LA PETITE BOULANGERIE DU BOUT DU MONDE DE JENNY COLGAN

La Petite Boulangerie du bout du monde (2014) de Jenny Colgan…

Le résumé de l’éditeur de poche, iciQuand son mariage et sa petite entreprise font naufrage, Polly quitte Plymouth et trouve refuge dans un petit port tranquille d’une île des Cornouailles. Quoi de mieux qu’un village de quelques âmes battu par les vents pour réfléchir et repartir à zéro ?
Seule dans une boutique laissée à l’abandon, Polly se consacre à son plaisir favori : préparer du pain. Petit à petit, de rencontres farfelues – avec un bébé macareux blessé, un apiculteur dilettante, des marins gourmands – en petits bonheurs partagés, ce qui n’était qu’un break semble annoncer le début d’une nouvelle vie…

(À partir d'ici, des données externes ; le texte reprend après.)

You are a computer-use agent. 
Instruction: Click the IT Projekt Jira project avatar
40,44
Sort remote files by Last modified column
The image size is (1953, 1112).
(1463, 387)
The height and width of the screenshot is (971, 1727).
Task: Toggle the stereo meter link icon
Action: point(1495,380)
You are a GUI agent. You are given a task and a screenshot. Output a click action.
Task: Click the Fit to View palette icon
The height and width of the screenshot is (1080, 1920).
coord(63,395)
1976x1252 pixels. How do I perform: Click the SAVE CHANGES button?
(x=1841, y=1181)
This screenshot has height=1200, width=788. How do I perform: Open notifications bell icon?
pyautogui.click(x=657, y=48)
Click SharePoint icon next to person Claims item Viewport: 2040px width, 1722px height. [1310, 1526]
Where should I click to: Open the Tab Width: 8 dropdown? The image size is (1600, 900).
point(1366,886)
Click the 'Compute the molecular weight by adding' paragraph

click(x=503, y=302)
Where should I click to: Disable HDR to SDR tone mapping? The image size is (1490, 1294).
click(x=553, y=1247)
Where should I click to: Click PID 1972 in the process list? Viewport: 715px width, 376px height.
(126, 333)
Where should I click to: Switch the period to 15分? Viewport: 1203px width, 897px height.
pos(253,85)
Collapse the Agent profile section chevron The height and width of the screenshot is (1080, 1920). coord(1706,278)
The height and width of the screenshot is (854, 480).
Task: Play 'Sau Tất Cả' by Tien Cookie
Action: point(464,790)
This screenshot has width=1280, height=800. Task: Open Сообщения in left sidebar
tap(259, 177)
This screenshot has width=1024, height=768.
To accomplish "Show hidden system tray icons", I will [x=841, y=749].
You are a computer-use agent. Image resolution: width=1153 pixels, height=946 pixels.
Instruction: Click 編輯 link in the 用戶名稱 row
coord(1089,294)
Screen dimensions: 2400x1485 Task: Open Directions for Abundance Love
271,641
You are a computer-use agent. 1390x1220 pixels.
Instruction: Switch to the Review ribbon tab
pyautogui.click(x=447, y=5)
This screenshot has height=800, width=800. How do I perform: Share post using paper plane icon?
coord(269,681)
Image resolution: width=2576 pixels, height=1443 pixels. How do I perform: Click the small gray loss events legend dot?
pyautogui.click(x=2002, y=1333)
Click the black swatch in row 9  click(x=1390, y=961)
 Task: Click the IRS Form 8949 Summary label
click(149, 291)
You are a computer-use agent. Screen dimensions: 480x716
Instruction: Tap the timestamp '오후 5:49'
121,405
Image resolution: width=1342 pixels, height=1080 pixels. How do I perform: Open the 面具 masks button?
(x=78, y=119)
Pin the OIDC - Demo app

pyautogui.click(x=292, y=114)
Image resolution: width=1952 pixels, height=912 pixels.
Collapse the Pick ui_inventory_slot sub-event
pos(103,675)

Ceux qui suivent un peu le blog peuvent se rendre compte que ce n’est pas trop mon genre de littérature. Parfois, un cadeau, le hasard fait qu’on se retrouve à lire un roman tel que La Petite Boulangerie du bout du monde de Jenny Colgan. Au cinéma, ce serait une comédie romantique.

Tout ce que j’aime (ironie) Alors oui, tout ce qu’on dit est vrai. Ce roman fait du bien. C’est léger, positif, rempli de bons sentiments. Il est vrai aussi que stylistiquement, cela se lit bien (comprendre facilement). Fluide, linéaire La Petite Boulangerie du bout du monde c’est presque un roman de développement personnel. Tout ce que j’aime (ironie).

À mon goût, ce qui fait défaut dans ce genre de roman c’est le facteur de non réalisation. Un facteur pourtant très, très, très présent dans la vraie vie. De facto, le roman bascule dans le conte de fée à raconter aux enfants. Mais les contes de fées ont plus de symbolique. Si les choses qu’on attend, qu’on imagine se réalisent, à chaque fois, et qu’à la fin tout est parfait dans le meilleur des mondes possibles, alors, c’est une comédie romantique.

En littérature, c’est le genre qui me lasse rapidement. Je ne vais pas enlever à Jenny Colgan la réussite d’une peinture rurale anglo-saxonne. Ça sent les embruns. Ça sent le pain chaud. Ça sent le poisson. Une réussite! Pour le reste…

La Petite Boulangerie du bout du monde est le premier volume d’une série (3 tomes au moment ou j’écris cette chronique) dans laquelle je ne compte pas me lancer comme vous pouvez vous en douter. Il y a tant d’oeuvres et de romanciers à découvrir. Je comprends que l’on puisse aimer, voire raffoler de ce type de gourmandise littéraire sans conséquence. C’est rafraîchissant. Dans le même genre, j’avais trouvé plus original les deux romans de Graeme Simsion (Comment trouver la femme idéale et Comment devenir le père idéal).